=== DESCRIPTION OF THE TASK ===
Answer these questions using the kneecap pain text below:
(a) Where is the pain usually felt?
(b) Where are the quadriceps muscles located?
(c) Who can diagnose PFPS and identify its likely causes?

=== PROVIDED PASSAGE ===
..........

Pain is usually felt on the inside of the kneecap when you put pressure on your knees by running, squatting, bending, using stairs or hopping. Sitting for long periods of time or keeping your knees bent could also result in pain.


The kneecap sits in a shallow groove at the front of the knee and usually moves up and down as the knee bends and straightens without too much trouble.

The quadriceps muscles, located at the front of the thigh, contract and pull on the kneecap, which then attaches to the lower leg and act to straighten the knee. If one side of the quadriceps is stronger or tighter than the other, it can cause the kneecap to pull to one side and over time become irritated.

The cause of the muscle imbalance or weakness can be for many reasons. In general the outer muscles of the thigh tend to be stronger and tighter than the inside muscles. If you have poor posture and hip position, this often causes the outer muscles o work harder and the inside muscles to become weaker. Lack of arch support in your feet or simply a physical abnormality of the knees can also cause this condition.


Diagnosing patella-femoral pain syndrome correctly is important  because pain on the inside of the knee can also be caused by injury, dislocation, inflammation, arthritis and a variety of other les common diseases.

With that in mind, it is helpful to know that your physiotherapist can diagnose  PFPS and identify its likely causes.

..........

=== INFORMATION ===

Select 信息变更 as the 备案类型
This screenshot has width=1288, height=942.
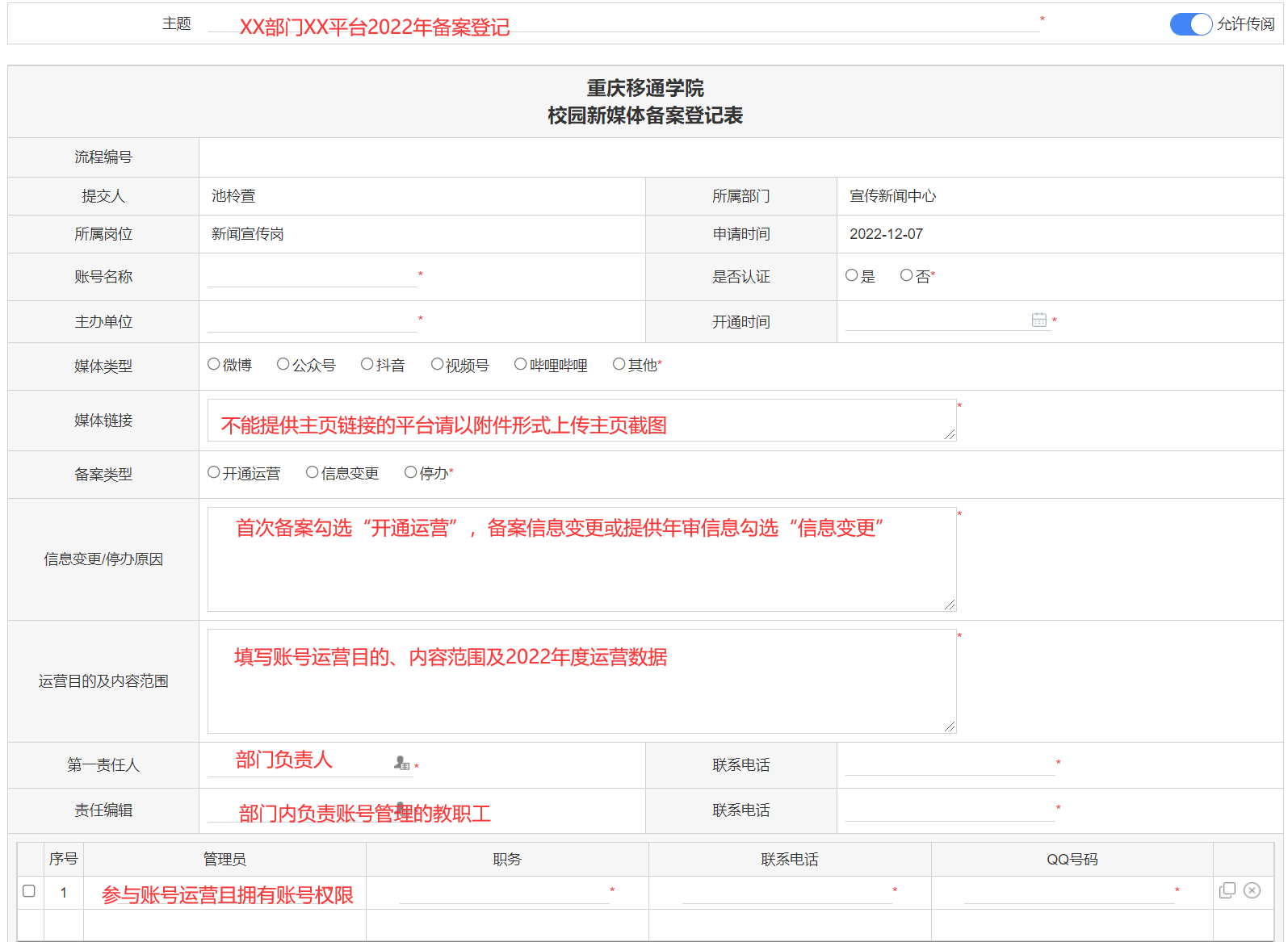point(313,473)
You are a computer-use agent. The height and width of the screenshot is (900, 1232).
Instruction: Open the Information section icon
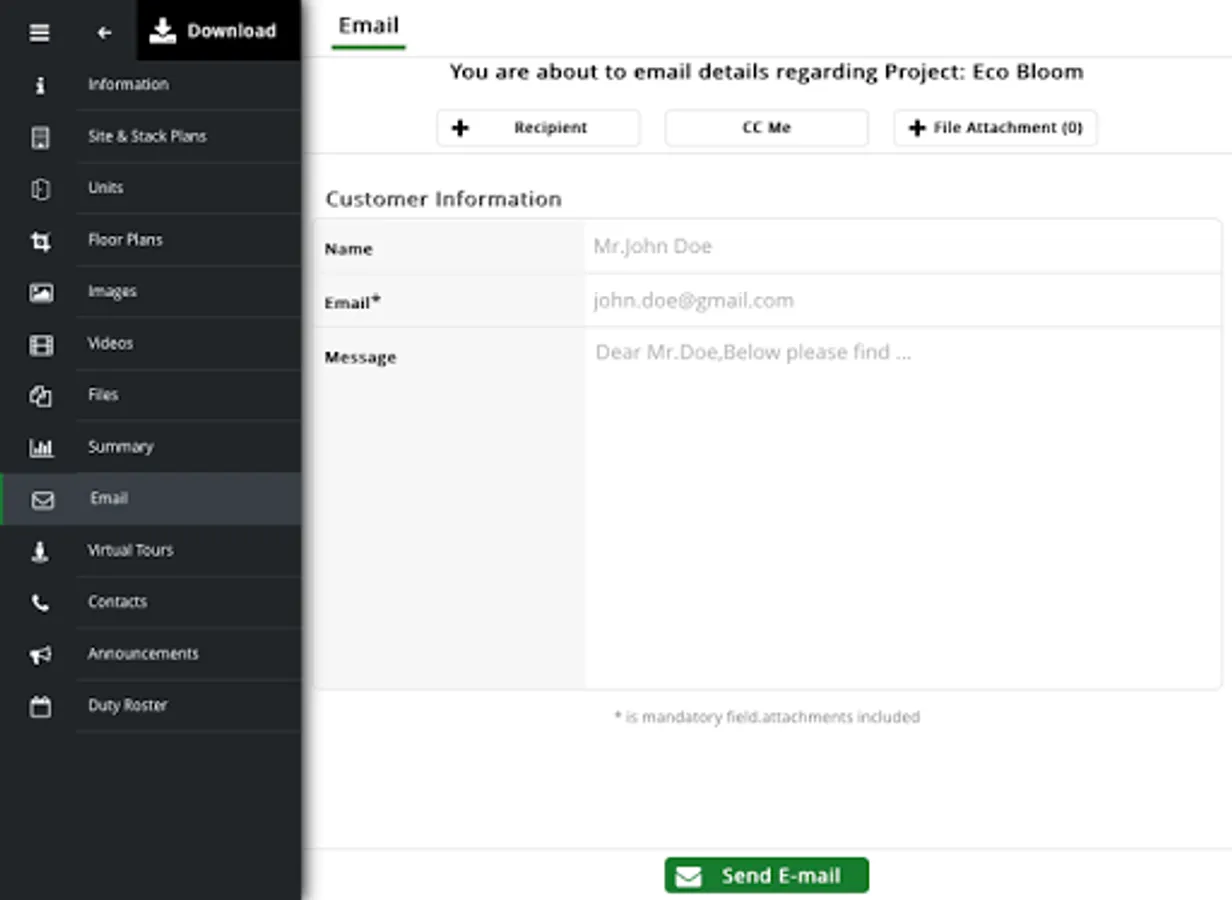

..........

=== RESPONSE AREA ===
(a) On the inside of the kneecap.
(b) At the front of the thigh.
(c) Your physiotherapist.